ADC の複雑かつ多様な構造と、生体サンプル中に放出される低分子薬物の濃度が低いため、薬物動態 (PK)評価にはいくつかの課題があります。これらの課題は主に、PK 特性、PK-PD 相関関係、標的分析物、生物分析方法、およびデータ解釈にあります。
ADC の PK 研究デザインと種の選択
ADC の特異性を考慮すると、関連する動物種で単回投与および複数回投与の PK 研究を実施することが推奨されます。齧歯動物に薬理学的関連性がない場合、または非齧歯動物種のみが関連する場合、PK 研究は非齧歯動物種に限定される可能性があります。種間の PK の違いは、毒物学研究における用量反応予測に大きな影響を与える可能性があり、各 ADC の PK 評価は、その特性に基づいたケースバイケースのアプローチに従う必要があります。 ADC の製剤、濃度、および投与方法は、研究中に投与製剤の濃度を確認しながら、毒物学または臨床試験で使用されるものと可能な限り一致する必要があります。
主要な ADC PK 分析物とパラメータ
ADC PK プロファイリングの一般的な分析物には次のものがあります。
- インタクトな ADC および/または完全な抗体(共役と非共役の両方)。
- 無料の低分子医薬品および/または裸の抗体 (ADC がターゲットに結合する抗体と競合する場合、この検出も重要になります)。
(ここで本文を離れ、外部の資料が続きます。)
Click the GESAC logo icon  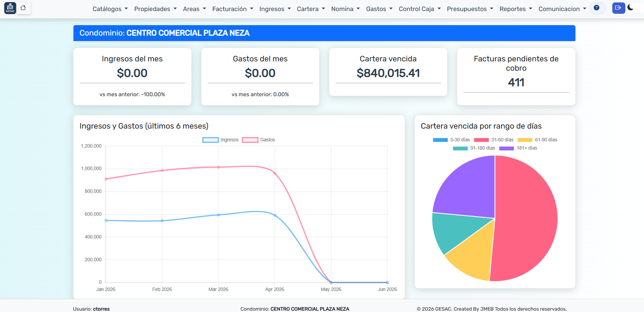click(x=10, y=8)
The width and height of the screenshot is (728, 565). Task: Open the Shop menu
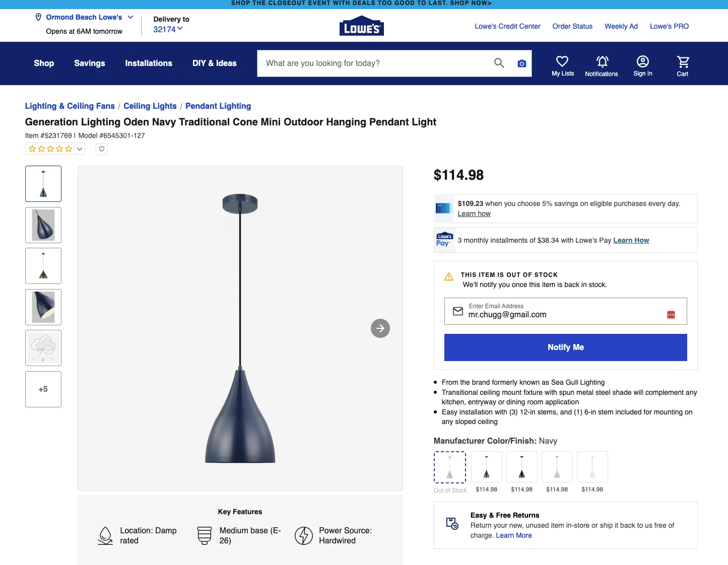click(x=44, y=63)
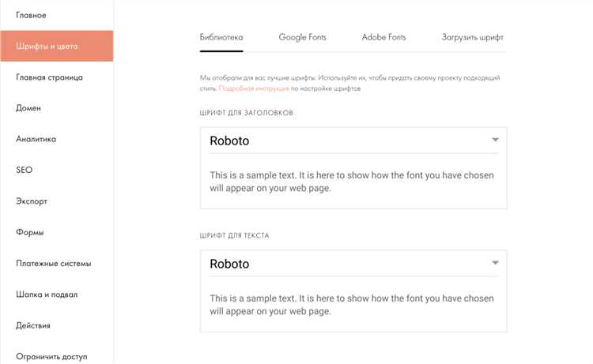Screen dimensions: 593x364
Task: Open the Подробная инструкция link
Action: [x=254, y=88]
ADC のコア PK 研究では、ADC の安定性、血漿濃度-時間曲線、吸収、分布、代謝、排泄 (ADME)。新規の小分子の場合、in vivo および in vitro の方法論を統合して、システムへの曝露、血漿タンパク質の結合、および排泄特性を定量化することが推奨されます。腫瘍および正常組織への分布も研究されるべきであり、システム曝露、代謝産物プロファイリング、およびクリアランス経路を含む、小分子薬物代謝産物の包括的な評価が必要となる場合がある。
ADCの代謝と排泄のメカニズム
ADC の主な排除メカニズムには、次の 2 つの経路が含まれます。
- デカップリング– リンカーの切断により、抗体フレームワークを保持したまま低分子薬剤が放出されます。
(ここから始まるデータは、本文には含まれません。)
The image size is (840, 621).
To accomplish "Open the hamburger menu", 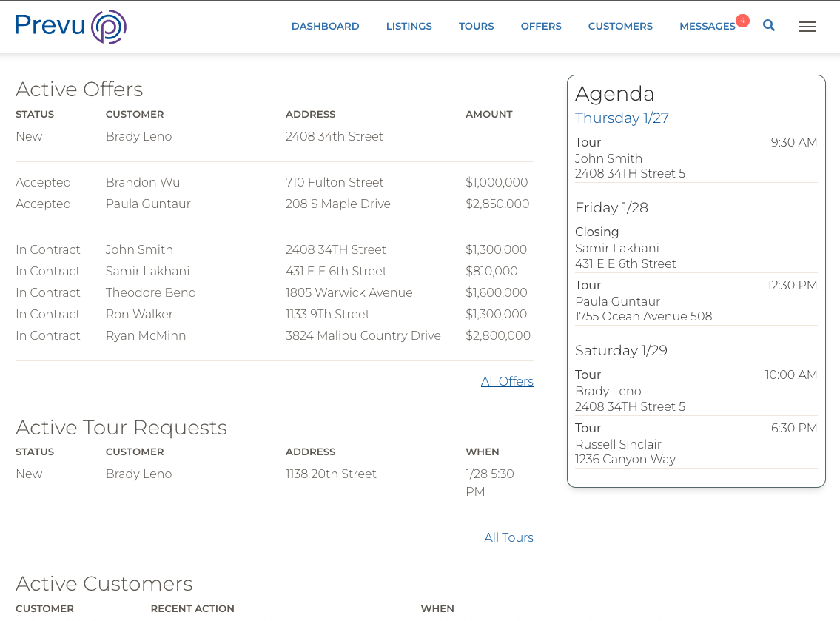I will click(807, 27).
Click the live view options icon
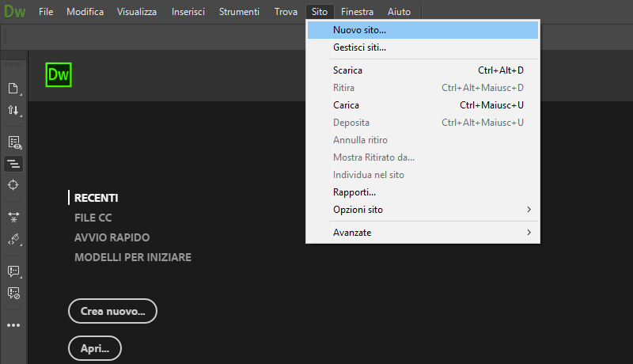633x364 pixels. [14, 142]
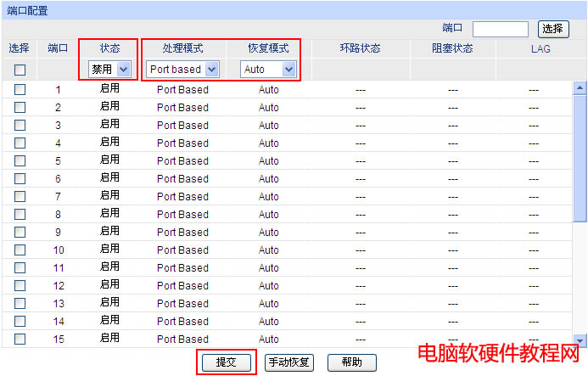Toggle the select-all checkbox in header row

(20, 70)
- 分解– 抗体がペプチド/アミノ酸に分解され、遊離または結合した小分子毒素が放出されます。
In vivo での ADC 濃度の低下は、主に小分子薬物の酵素分解と脱離によって起こります。総抗体と ADC の間のクリアランス速度の違いは、ADC の in vivo 安定性を反映し、間接的にリンカーの安定性とペイロード放出速度に関する洞察を提供します。さらに、ADC PK 研究では、ADC クリアランスに寄与し、治療効果と安全性に影響を与える可能性がある抗 ADC 抗体 (ATA) 応答をモニタリングするための免疫原性評価の恩恵を受けることができます。
ADC の分布と臨床的関連性
抗体が ADC の構造を主に決定するため、in vivo での ADC 分布は通常、非結合抗体の分布に似ています。当初、ADC は血流に限定されており、組織浸透は限られていますが、血流の多い臓器 (肝臓、腎臓など) に蓄積する傾向があります。 ADC の体内分布は、標的抗原の発現と細胞内在化速度に依存します。 ADC 薬剤は標的組織および非標的組織に蓄積する可能性があり、その後の細胞毒性ペイロードの放出により潜在的な薬理学的または毒物学的影響を引き起こす可能性があります。
ADC の生体内分布を理解することは、その薬理学と毒性プロファイルを相関させ、最適化された ADC 設計をサポートし、臨床安全性評価を導くために不可欠です。
ADC PK 研究における複合アプローチ
ADC PK は複雑であるため、in vivo、in vitro、および動物、そして人間の研究。種や標的発現細胞株にわたる安定性研究などの統合されたアプローチにより、ADC 代謝が解明され、代謝産物の同定に役立ち、前臨床の関連性が確立されます。たとえば、T-DM1 の開発では、ラットでの ADC および DM1 代謝研究がヒト試験の基礎データを提供し、ADC を CYP3A4/5 阻害剤と同時投与する場合の薬物間相互作用 (DDI) をモニタリングすることの重要性を強調しました。